Social Services Law § 384-b (5) (a) provides that “a child is ‘abandoned’ by his [or her] parent if such parent evinces an intent to forego his or her parental rights and obligations as manifested by his or her failure to visit the child and communicate with the child or agency, although able to do so and not prevented or discouraged from doing so by the agency.” A child is deemed abandoned when the parent engages in such behavior “for the period of six months immediately prior to the date on which the petition [for abandonment] is filed” (§ 384-b [4] [b]). “In the absence of evidence to the contrary, such ability to visit and communicate shall be presumed” (§ 384-b [5] [a]). Here, the mother does not dispute that she failed to maintain contact for the statutory period, but she contends that her period of hospitalization and her repeated drug abuse constitute valid defenses to the claim of abandonment. We reject that contention.
“In the abandonment context, ‘[a] court shall not require a showing of diligent efforts, if any, by an authorized agency to encourage the parent to perform the acts specified in paragraph (a) of this subdivision’ ” (Matter of Gabrielle HH., 1 NY3d 549, 550 [2003], quoting Social Services Law § 384-b [5] [b]; see Matter of Lundyn S. [Al-Rahim S.], 128 AD3d 1406, 1407 [2015]; Matter of Angela N.S. [Joshua S.], 100 AD3d 1381, 1382 [2012]). “Rather, it was [the mother’s] burden, which [she] failed to meet, to show that there were circumstances rendering contact with the child or agency infeasible, or that [she] was discouraged from doing so by the agency” (Matter of Regina A., 43 AD3d 725, 725 [2007]; see Matter of Miranda J. [Jeromy J.], 118 AD3d 1469, 1470 [2014]). “Hospitalization . . . does not automatically excuse a parent from maintaining the contacts required under the Social Services Law” (Matter of Crystal C., 219 AD2d 601, 602 [1995]), and the mother failed to submit any supporting documentary evidence to substantiate *1786the length, severity, or extent of her purported illness and hospitalization (see Matter of Ruth R. [Diana P.], 115 AD3d 531, 531-532 [2014]; see generally Matter of I.R., 153 AD2d 559, 560 [1989]). In our view, the mother “failed to show that . . . her hospitalization . . . ‘so permeated [her] life that contact was not feasible’ ” (Matter of Andre W., 298 AD2d 206, 206 [2002]; see Matter of Christina S., 251 AD2d 982, 982-983 [1998]).

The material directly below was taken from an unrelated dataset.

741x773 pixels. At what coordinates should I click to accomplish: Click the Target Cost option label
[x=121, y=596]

After the mother was released from her hospitalization, her only attempt at establishing any contact with the child or petitioner was a vague request for the child’s grandmother to obtain the relevant contact information for her. Even assuming, arguendo, that the grandmother obtained the relevant contact information from petitioner on behalf of the mother, “we conclude that such ‘insubstantial contact [was] insufficient to defeat the claim of abandonment’ ” (Lundyn S., 128 AD3d at 1407; see Matter of Nadine Nicky McD. [Vernice H.], 138 AD3d 495, 495 [2016]; Miranda J., 118 AD3d at 1470). The mother further contends that she never followed up on that request because she was “actively using” drugs, which had the effect of “disturbing her] mind,” and that the intensity of her addiction demonstrates that her drug use “permeate[d] her life.” We reject that contention and conclude that the mother’s vague and conclusory testimony “failed to establish that her alleged health problems and other hardships ‘permeated [her] life to such an extent that contact was not feasible’ ” (Matter of Dahata R., 278 AD2d 894, 894 [2000]; see Ruth R., 115 AD3d at 531-532).

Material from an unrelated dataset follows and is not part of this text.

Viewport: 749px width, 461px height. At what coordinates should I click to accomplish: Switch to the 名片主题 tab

Finally, the mother’s period of incarceration does not excuse her failure to contact the child or petitioner (see Matter of Lindsey B., 16 AD3d 1078, 1078 [2005]; Matter of Ashton, 254 AD2d 773, 773 [1998], lv denied 92 NY2d 817 [1998]) and, insofar as there appears to have been a week prior to the filing of the petition when the mother was not incarcerated, there is no evidence in the record of any attempt by the mother to contact or communicate with petitioner, the child, or the child’s foster parents during that time (see generally Matter of Stephen UU. [Stephen W.], 81 AD3d 1127, 1129 [2011], lv denied 17 NY3d 702 [2011]).
Present — Centra, J.P., Peradotto, DeJoseph, Curran and Scudder, JJ.